No cenário improvável em que os Estados Unidos tornam-se envolvidos numa outra grande guerra, desembaraçarem-se dessa guerra seria necessariamente pela cooperação com o Irã. Mas o que realmente dá o Irã alavancagem é o fato de que, desde 9/11, os jihadistas e os grupos islâmicos tiveram a oportunidade de conquistar o poder quando os regimes árabes colapsaram.
Ao contrário dos vizinhos árabes da Síria, que querem a estabilidade na região, o Irã saúda a crise e a instabilidade. O Irã é razoavelmente seguro internamente e sabe que sua esfera de influência pode enfraquecer, mas que, ultimamente, não se dissolverá. Os estrategistas acreditam também que, tendo vivido sob sanções há décadas, o Irã se acostumou ao sofrimento. Assim, enquanto o caos na Síria possa ameaçar Estados árabes, inerentemente fracos, não afetaria tanto o Irã. Teerã poderia, então, explorar o caos árabe para a sua vantagem.

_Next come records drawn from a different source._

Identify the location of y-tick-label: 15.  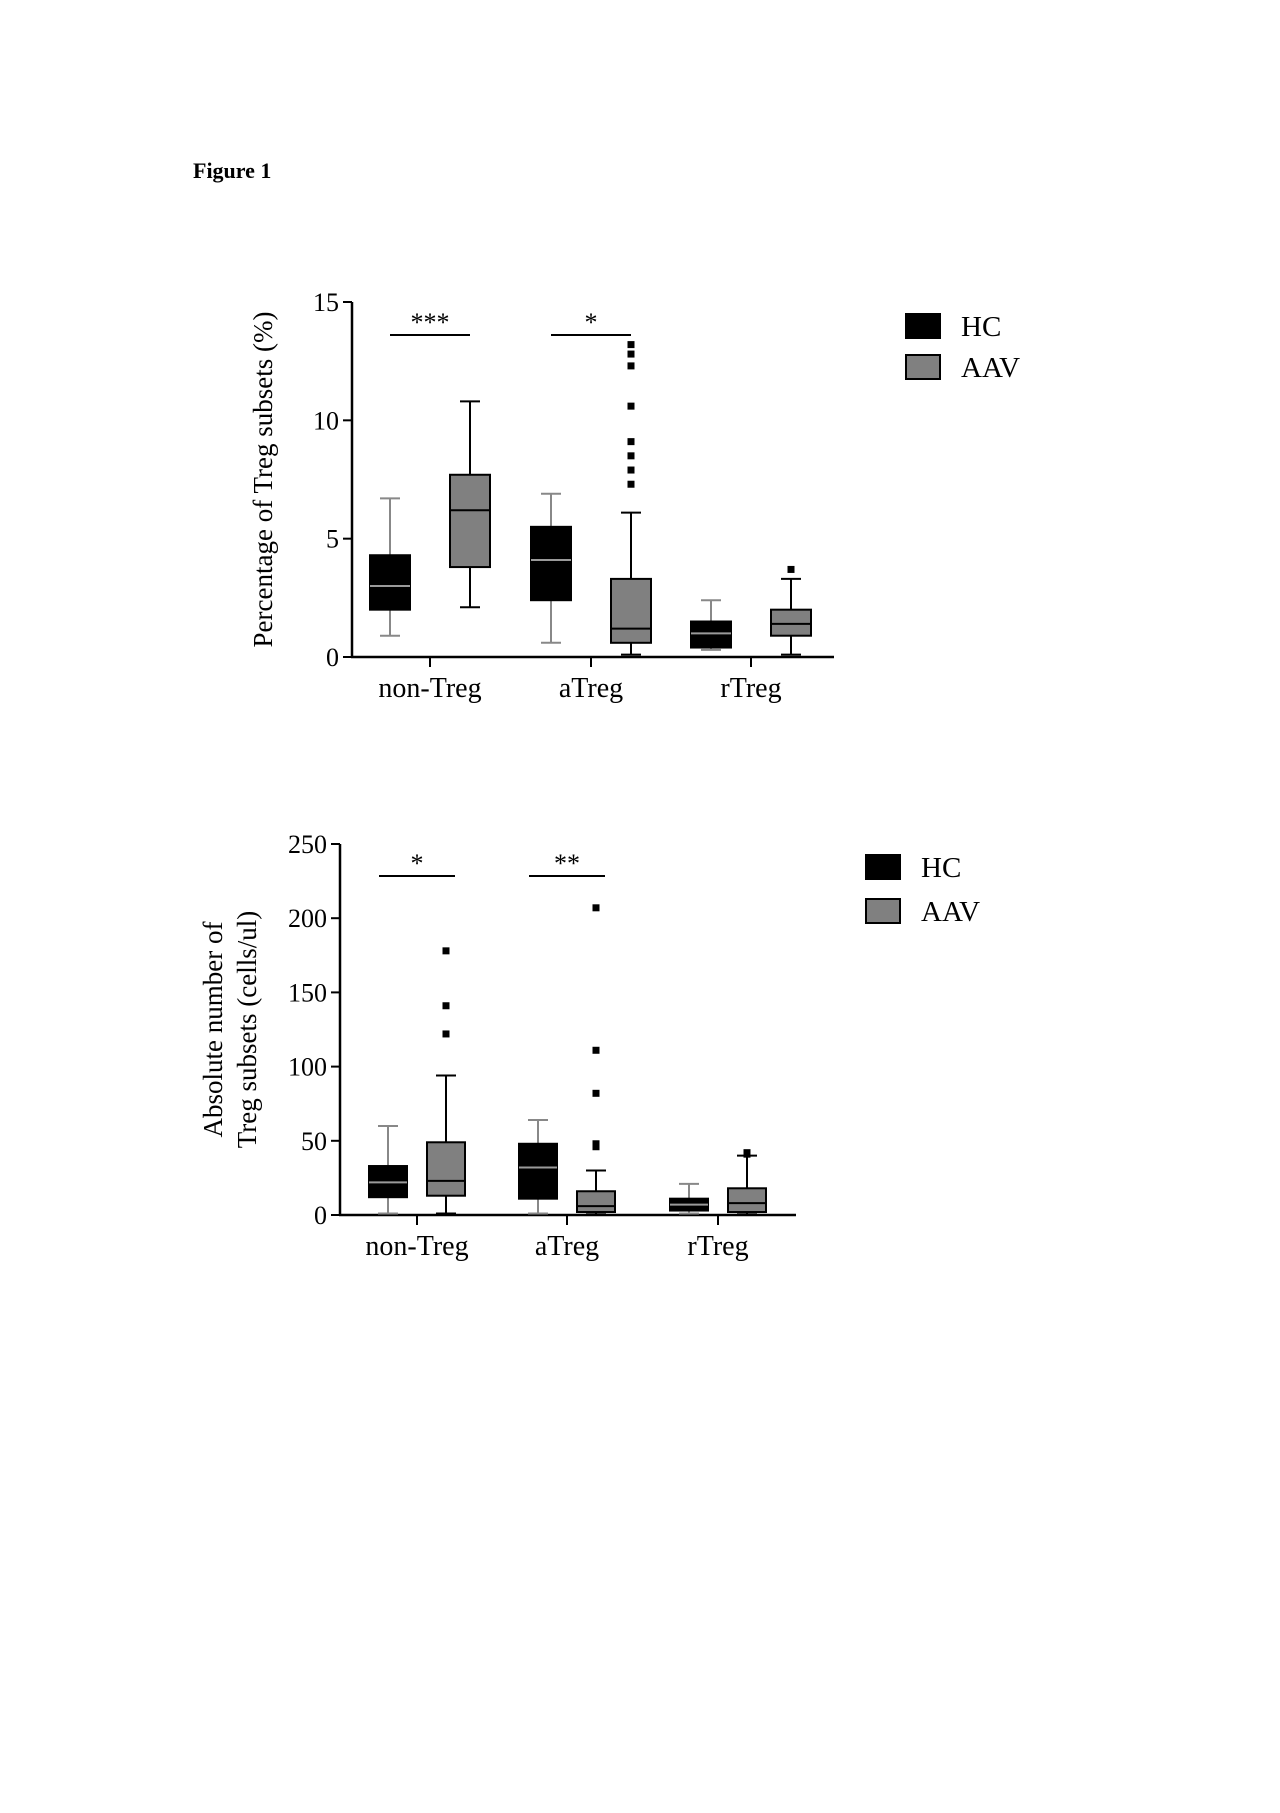
(326, 302).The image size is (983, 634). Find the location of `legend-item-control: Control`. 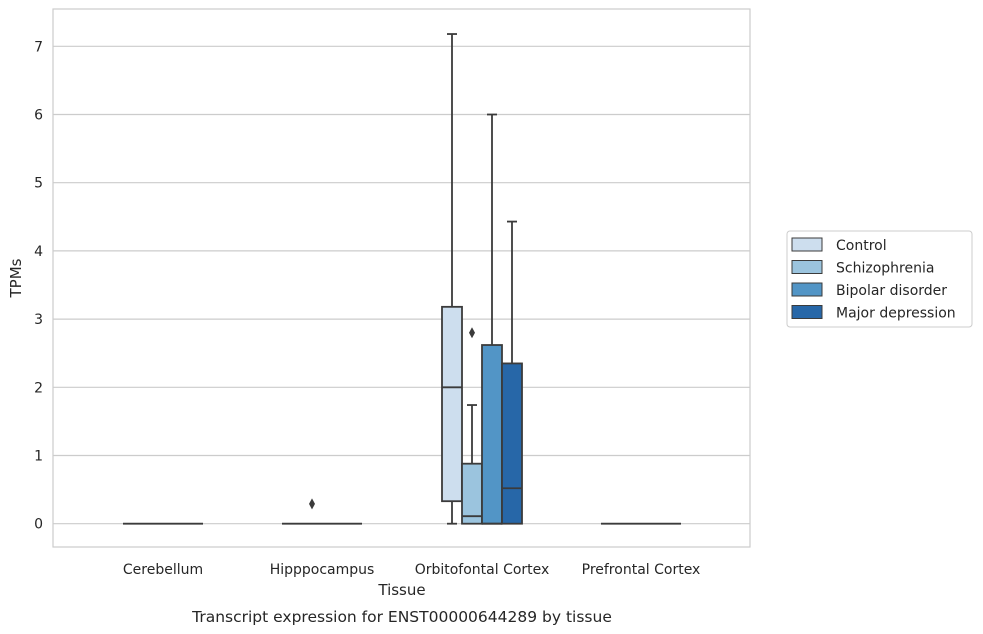

legend-item-control: Control is located at coordinates (839, 246).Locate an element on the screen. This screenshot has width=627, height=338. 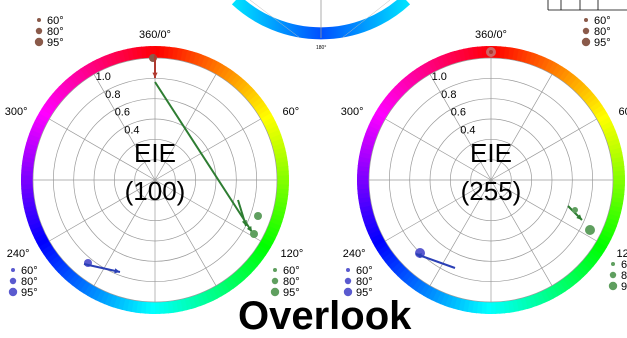
angle-label-right-lower: 120° is located at coordinates (292, 254).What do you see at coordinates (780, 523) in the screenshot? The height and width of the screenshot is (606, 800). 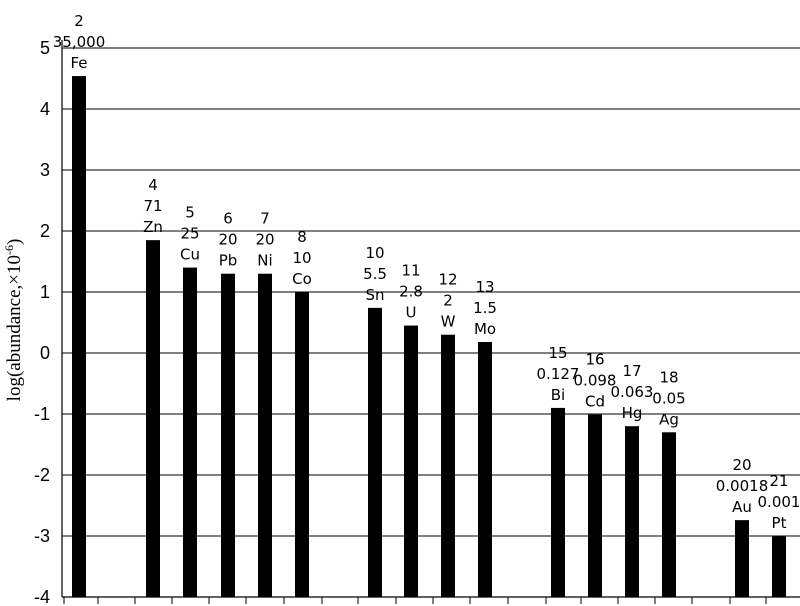 I see `bar-symbol-label: Pt` at bounding box center [780, 523].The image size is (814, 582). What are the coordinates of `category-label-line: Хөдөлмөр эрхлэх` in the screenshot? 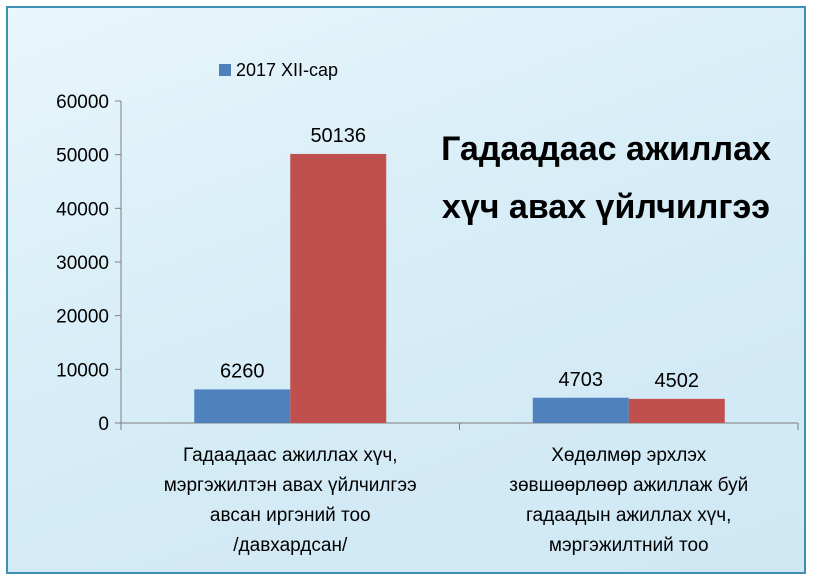 It's located at (629, 456). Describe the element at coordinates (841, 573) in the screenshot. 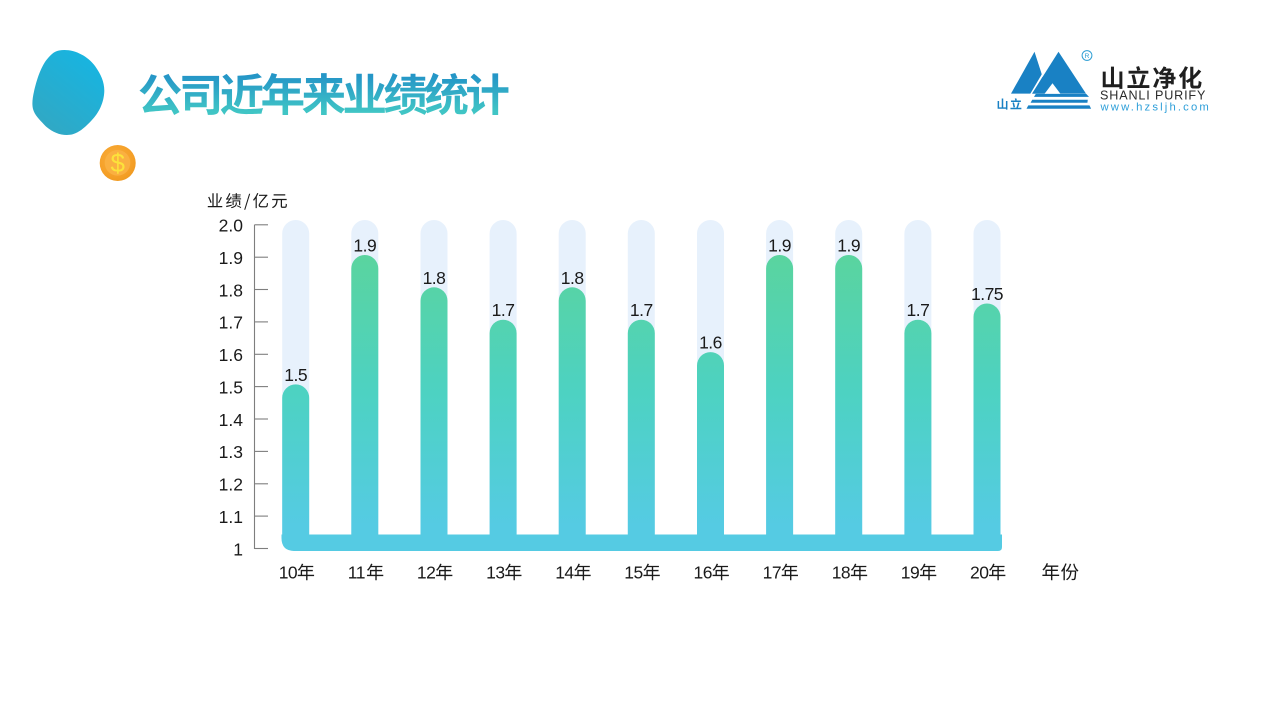

I see `svg-text: 18` at that location.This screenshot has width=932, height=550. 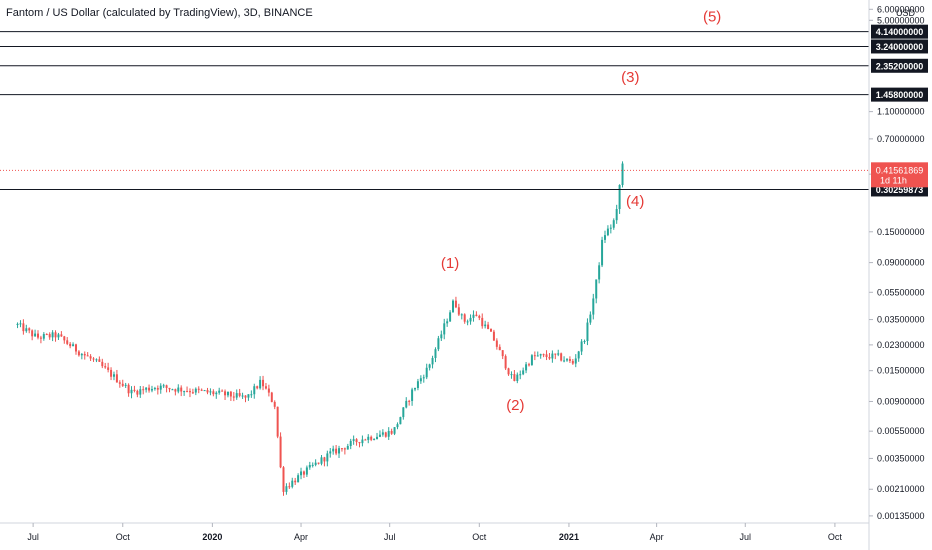 I want to click on time-tick-label: Jul, so click(x=390, y=537). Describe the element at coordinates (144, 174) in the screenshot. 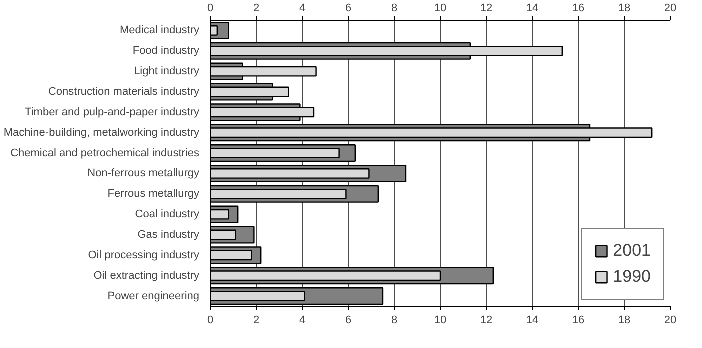

I see `y-tick-label: Non-ferrous metallurgy` at that location.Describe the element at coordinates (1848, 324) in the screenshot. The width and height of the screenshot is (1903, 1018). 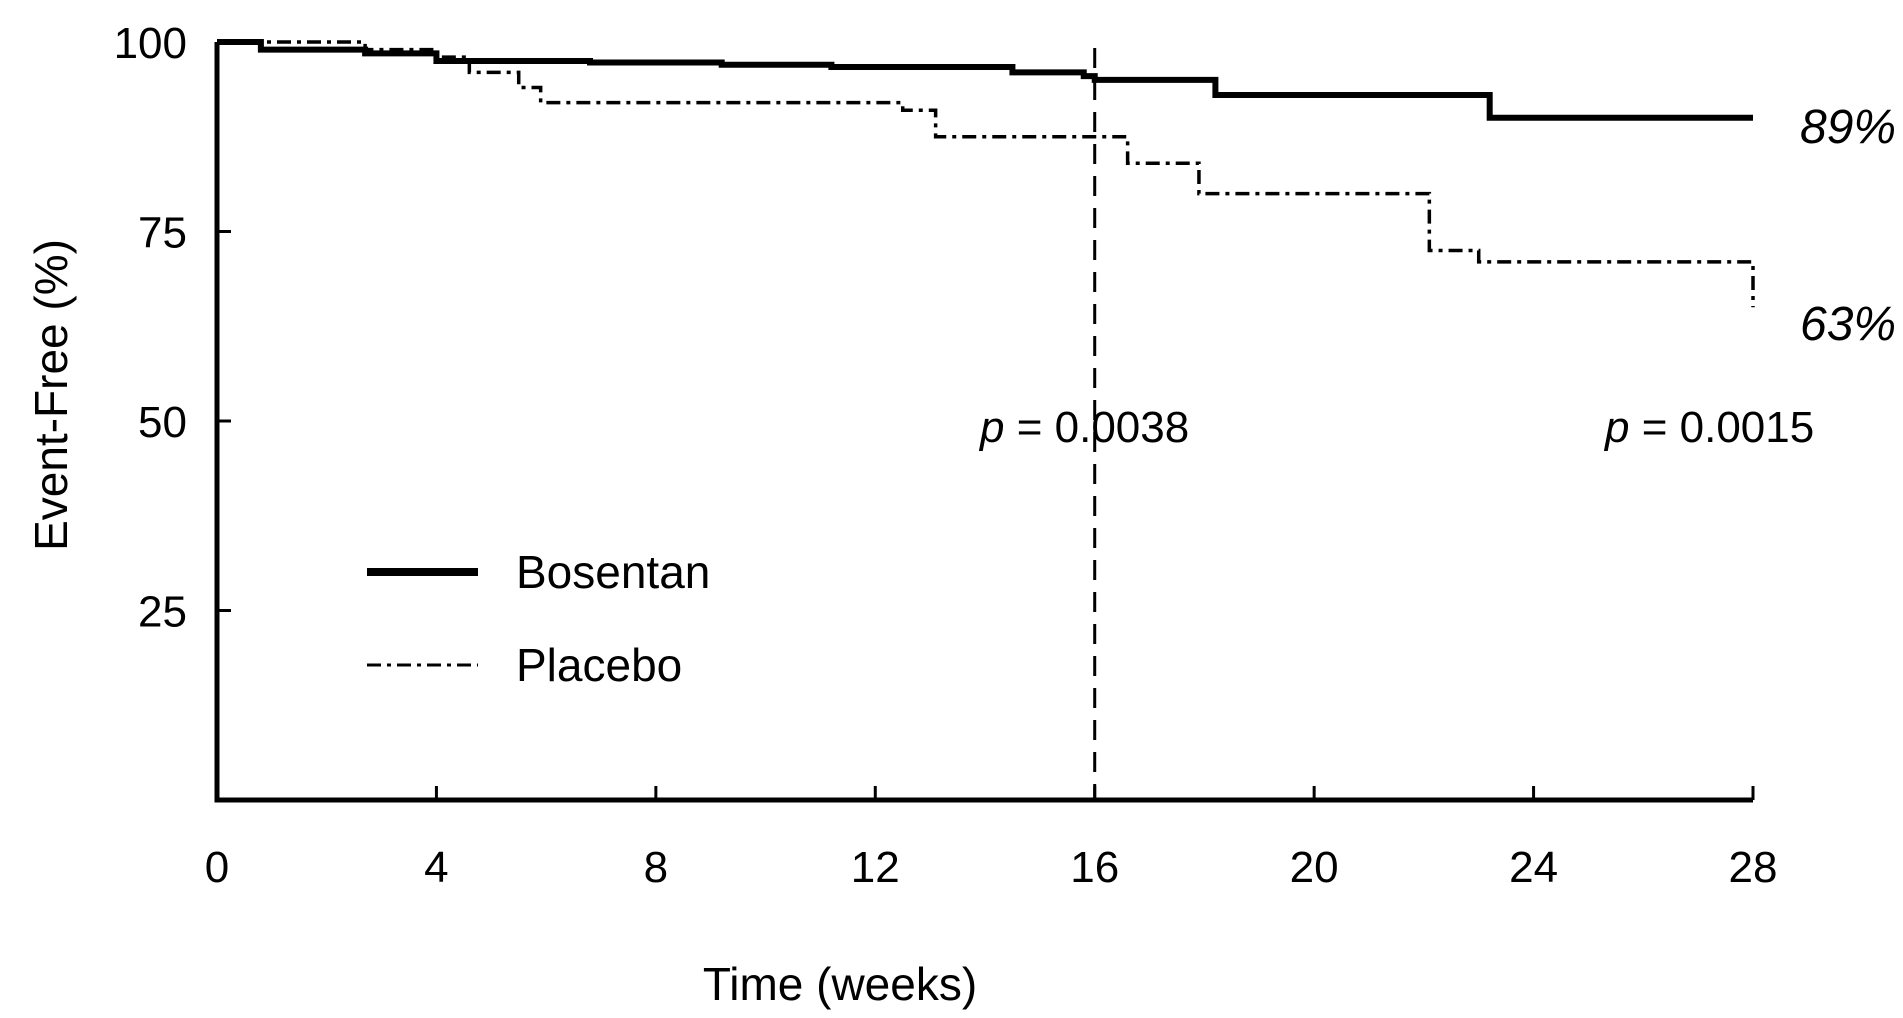
I see `placebo-end-label: 63%` at that location. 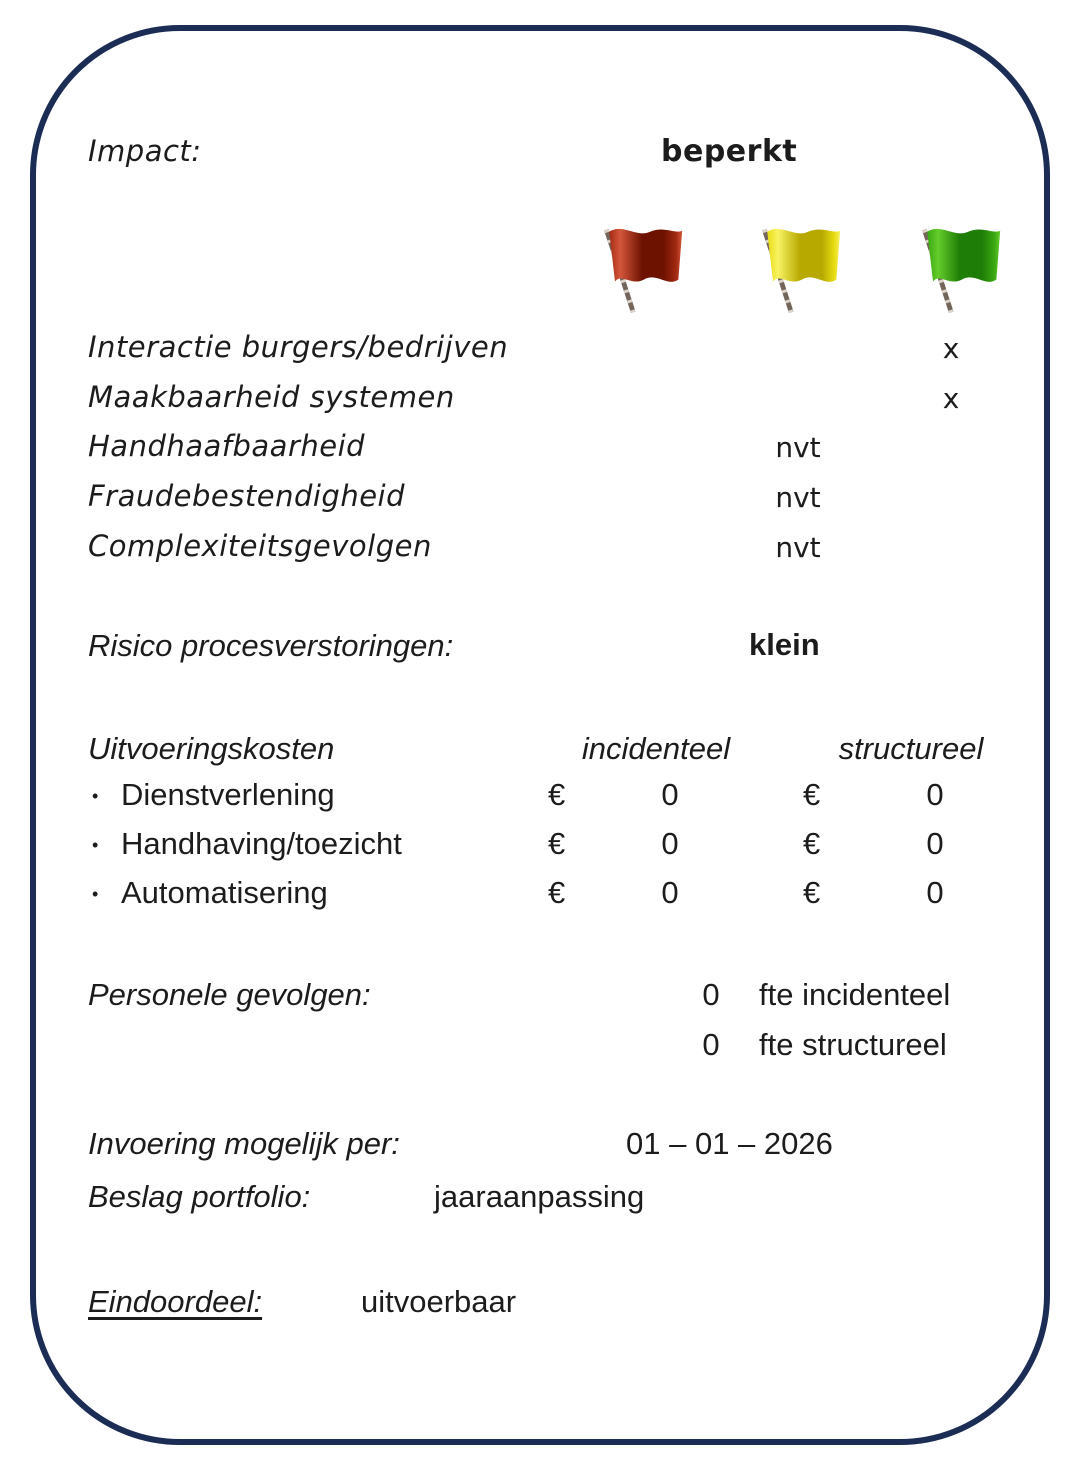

Em vista dos riscos, é improvável que os Estados Unidos se envolvam deliberadamente numa intervenção militar em grande escala na Síria. Mas o Irã não pode ter tanta certeza sobre as intenções norteamericanas, e terá que explicar as consequências não intencionais da ação militar, mesmo mínima. É por esta razão que Teerã tem planejado para contingências múltiplas.

Muita coisa pode dar errado, ao longo da execução dos planos, especialmente quando a situação é tão fluida como a da Síria. Para o Irã, essa fluidez oferece alguns riscos, mas também oferece algumas oportunidades. A crença comum de que o pós-al Assad na Síria, invariavelmente, seria ruim para o Irã não é uma garantia.
*Francisco Vianna, com mídia internacional.